Understanding C runtime environment (ARM) - where to start

Question

I'am embedded developer working with ARM Cortex-M devices mainly. Recently I've switched to Linux and decided to learn more about the build/assemble/link process, how to write makefiles etc. as I was using IDEs (IAR, Keil, Eclipse etc.) where lot of stuff is automated and the user has actually no clue what is happening in the background. The target is to understand more of this low level process, how to use the tools properly and not just rely on the IDE default settings.

After writing a makefile I was able to build my application. However, I decided to perform the link process manually by invoking the linker directly (not through compiler) and surprisingly troubles showed up! Undefined references to libc, _init function in __libc_init_array, _exit etc. were the issues. After whole day of investigations I was able to include all the object files (crt0.o, crti.o) and libraries (libnosys.a) manually. Apparently the compiler is doing this stuff automatically.

After overcoming these hassles I figured out, that I've absolutely no clue about these internals. Why do I need some ctr0.o, crti.o etc. Where those come from etc. Is it linked to the compiler/linker or C runtime libraries or the system?

I would like to learn more about these internals, however, I'm not sure, what em I looking for actually. Is it a library, system, compiler all together?

I understand, that the system (MCU) need's to initialize the variables in RAM, and other stuff, however I miss the complete picture. Can you direct me to a good book/manuals, readings about these things, please? What am I looking for actually?

Edit:

After discussions here with you I most probably figured out, what I need, so I would rephrase my question following way:

1) I've received an MCU (let's say STM32F4xx) and I should create a blinking LED example. All this should be done from scratch, own startup code, no usage external libraries etc.

2) In the second step, someone told me that all this has already been done by others (GCC toolchain/standard libraries, MCU vendor startup files etc.). So I just need to understand/link my work with what was done and compare the differences, why they do it that way etc.

All this was answered by @mbjoe + I found some interesting reading: https://www.amazon.com/Embedded-Shoestring-experience-designing-software/dp/0750676094

Thank all of you for your help and directing me the right way!

Questions asking us to recommend or find a book, tool, software library, tutorial or other off-site resource are off-topic for Stack Overflow as they tend to attract opinionated answers and spam.
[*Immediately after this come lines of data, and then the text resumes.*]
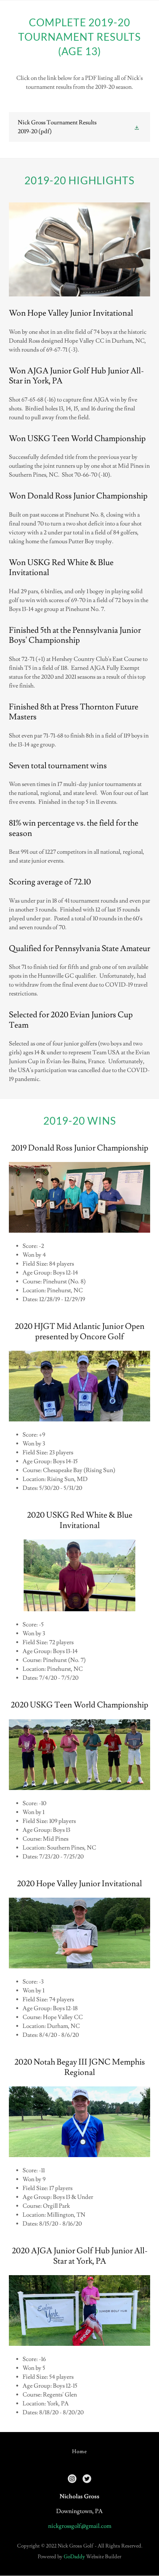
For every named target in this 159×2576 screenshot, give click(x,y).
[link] (79, 127)
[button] (137, 126)
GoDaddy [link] (74, 2556)
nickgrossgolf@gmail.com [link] (79, 2526)
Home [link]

Instead, describe the problem and what has been done so far to solve it. — LPs, Apr 27 '17 at 06:53
If you want to see the actual link command, maybe there's a "verbose" mode when using the compiler. Gcc certainly can show you everything it is doing. — Jens, Apr 27 '17 at 06:57
Perhaps I can suggest you to go through advanced Linux programming book, I don't have specific page number in my head, in that clearly mentioned about building Linux for ARM from scratch, writing makefile till using tftp to boot kernel. Your question is very broad. — danglingpointer, Apr 27 '17 at 07:11
Understanding how things work involves understanding what code that needs to be executed a program start-up in any microcontroller C program. And in the case of ARM, what the CMSIS does and does not. Tools like IAR will have the start-up code pre-written for you. You'd have to roll out your own code instead. This is overall rather useful knowledge. — Lundin, Apr 27 '17 at 08:34
However, learning how to link files manually, creating make files etc, instead of having the IDE do it for you, is mostly useless knowledge, as these are meta tasks not related to the actual functionality of the program. Make files is a thing of the past, used for command-line crap. Compiling, linking, debugging etc through 500 obscure command line commands are just painful, completely outdated techniques. These are the things you want an IDE to do for you. — Lundin, Apr 27 '17 at 08:36
Could not agree with @Lundin more. If the tool will create the makefile etc .for you from nice, easy-to-understand GUI forms, why not use them? Surely, nobody actually wants to directly use command-line txt for defining all those sections and segments that make up an executable image, given an easier alternative? — ThingyWotsit, Apr 27 '17 at 08:54
Also, any decent environment should have source for the crt libs. — ThingyWotsit, Apr 27 '17 at 08:57
Although it may be painful, sometimes you want to have complete control of what your code is doing, especially in an embedded environment. — BillyJoe, Apr 27 '17 at 09:26
@mbjoe yes, and that is available from IDE environments, (which are often just front-ends on top of the command-line tools). IDE's are just easier and quicker, especially when debugging. — ThingyWotsit, Apr 27 '17 at 09:59
@Lundin That's what I'm looking for, actually. It's good to have a decent knowledge how linker works etc. but not necessary to understand every switch/flag etc. However it's important to understand what is happening under the hood. A lot of you are talking about IDE's, but IDE is not going to do stuff for you. Once you need to do certain thing, you can use IDE for it and it can help you, but you are the one, who needs to do it and you need to know what are you doing and where in the IDE can such thing be achieved. So at the end you need to understand the "low-level" thing. — ST Renegade, Apr 27 '17 at 10:38

score 3 · Accepted Answer · answered Apr 27 '17 at 08:27

The modules you are referring to (ctr0.o, crti.o, _init, __libc_init_array, _exit) are prebuilt libraries/object files/functions by IAR and/or Keil. As you are saying they are needed to get the environment initialized (global variables initialization, interrupt vector table, etc.) before running your main() function.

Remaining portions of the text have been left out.